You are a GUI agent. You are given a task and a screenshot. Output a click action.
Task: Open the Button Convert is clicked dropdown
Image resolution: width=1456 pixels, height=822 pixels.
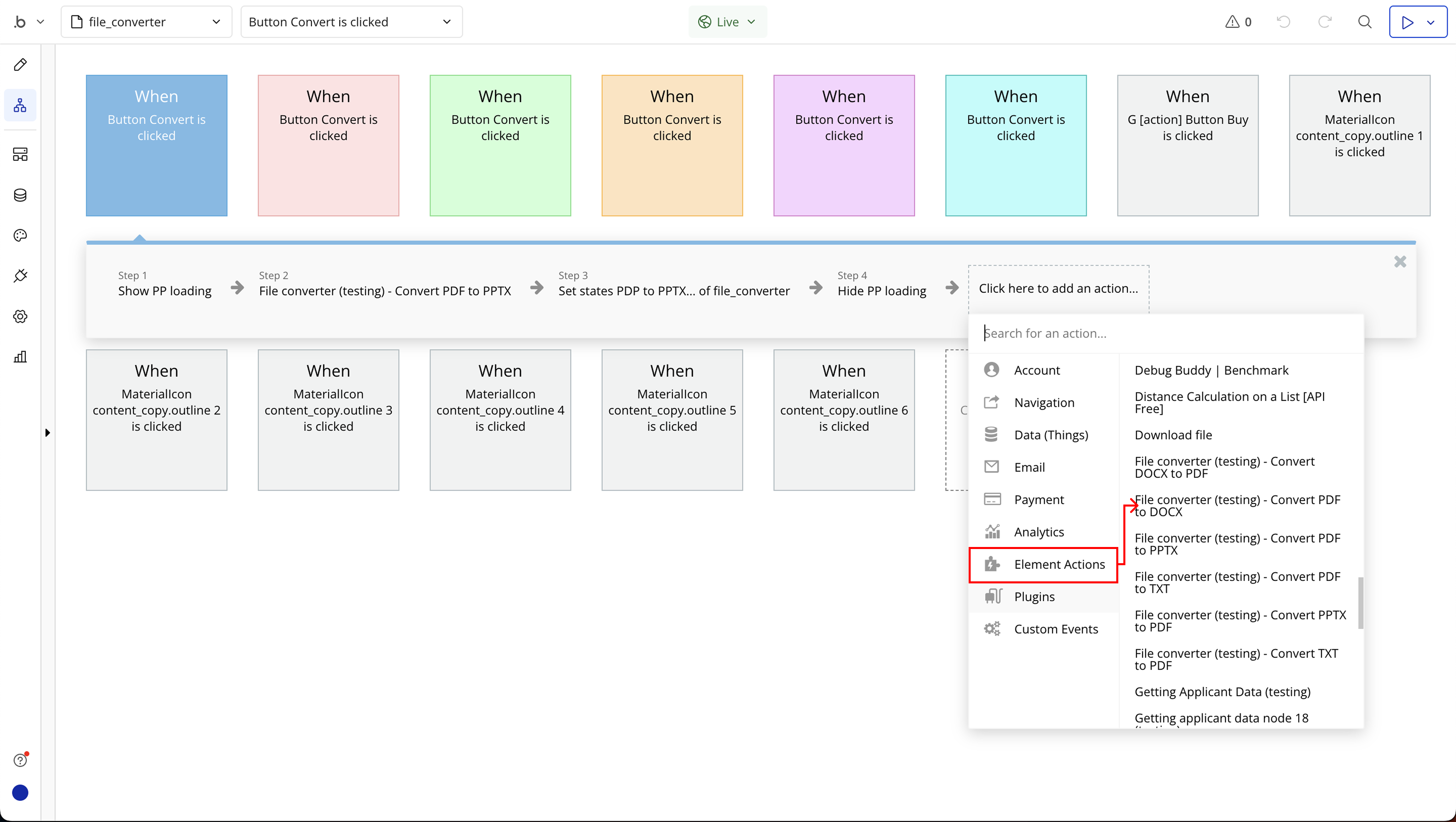click(351, 22)
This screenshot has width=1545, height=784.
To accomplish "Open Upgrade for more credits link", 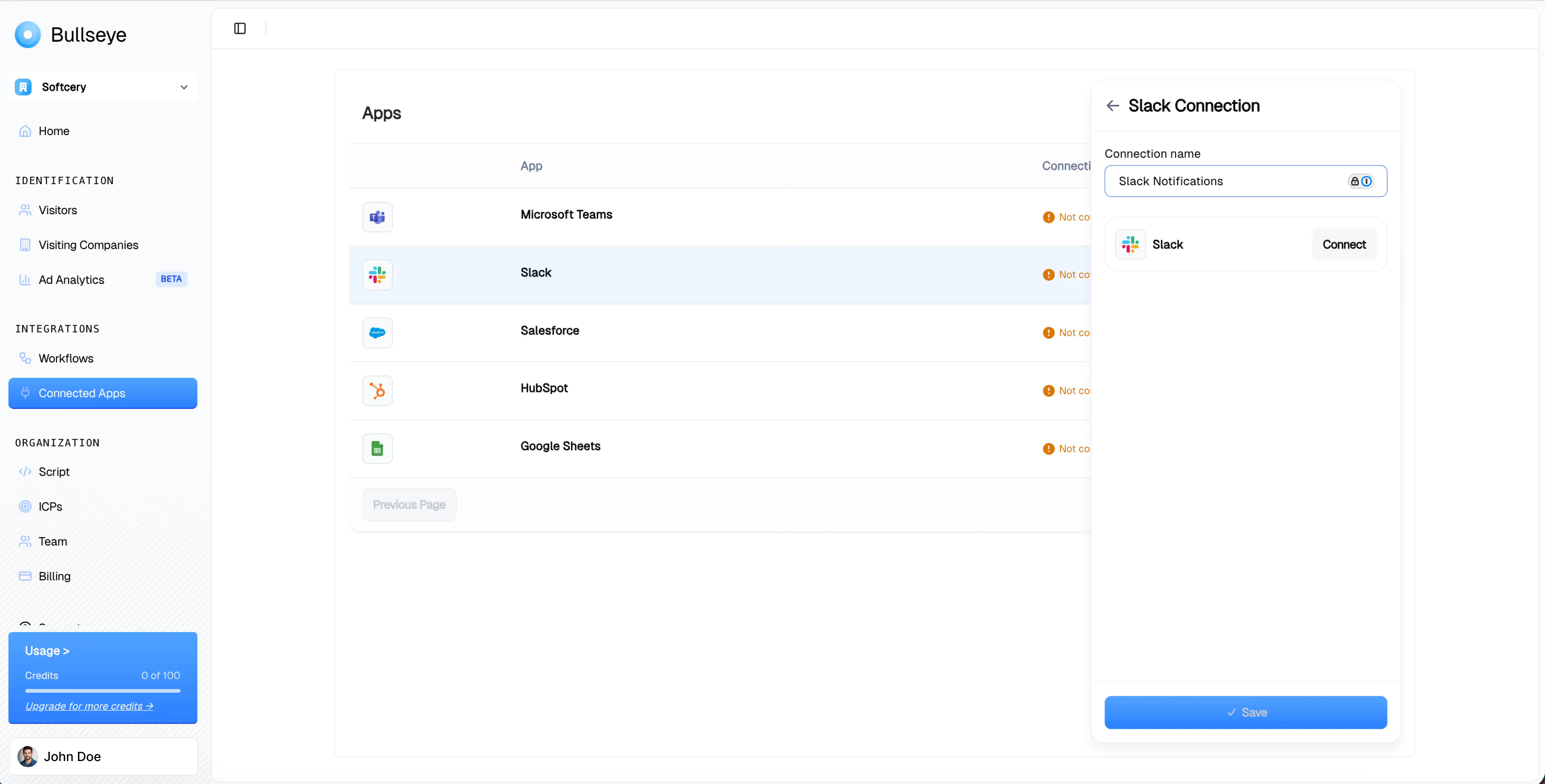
※ ※ ※
▶ [WHAT THIS TASK INVOLVES]
Check each line of the data above for the string "screenshot", then report how many lines have it, with no other words.

▶ [RESPONSE AREA]
2